Might markets be underestimating the risks? While a Conservative majority might provide near-term support for sterling, GBP would likely be weighed later in 2020 by the risk that the government does not extend the Brexit transition period beyond end-2020. We also think markets might be underestimating the risk of another hung parliament, for two reasons: 1) the Conservatives had a similar poll lead at this stage in the 2017 general election, but ultimately lost much of that lead in the course of the campaign – this could yet happen again, with the election still nearly a month away on 12 December; 2) the UK’s first-past-the-post electoral system complicates predictions of parliamentary seat share, as the number of seats won depends on how votes are distributed regionally. In other words, the Conservatives could still end up without a majority even if they got the highest vote share.

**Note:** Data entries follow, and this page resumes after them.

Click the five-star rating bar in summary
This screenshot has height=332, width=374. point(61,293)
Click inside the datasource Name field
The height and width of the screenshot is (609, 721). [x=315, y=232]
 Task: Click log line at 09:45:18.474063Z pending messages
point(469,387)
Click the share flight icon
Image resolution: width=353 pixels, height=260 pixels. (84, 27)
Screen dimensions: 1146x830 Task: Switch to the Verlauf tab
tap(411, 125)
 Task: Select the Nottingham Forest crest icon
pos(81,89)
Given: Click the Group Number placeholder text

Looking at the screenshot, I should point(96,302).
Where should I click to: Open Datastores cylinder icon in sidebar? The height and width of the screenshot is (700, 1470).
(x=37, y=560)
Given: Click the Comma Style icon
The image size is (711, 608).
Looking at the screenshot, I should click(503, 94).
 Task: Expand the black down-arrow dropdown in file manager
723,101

Labour majority looks unlikely, but could be negative for markets – The main risk scenario for financial markets in the election is a Labour majority, which on present polling looks unlikely. This may seem counter-intuitive, given that Labour favours a closer relationship with (if not remaining in) the EU. However, Labour would have much more freedom to implement its radical leftwing agenda, including renationalising parts of the economy that had been privatised (such as the railways), and immediately raising the minimum wage by over 20%. This would likely have a negative impact on financial markets and business confidence, even if such policies could also prove to be stimulatory to growth and inflation. (Bill Diviney and Georgette Boele)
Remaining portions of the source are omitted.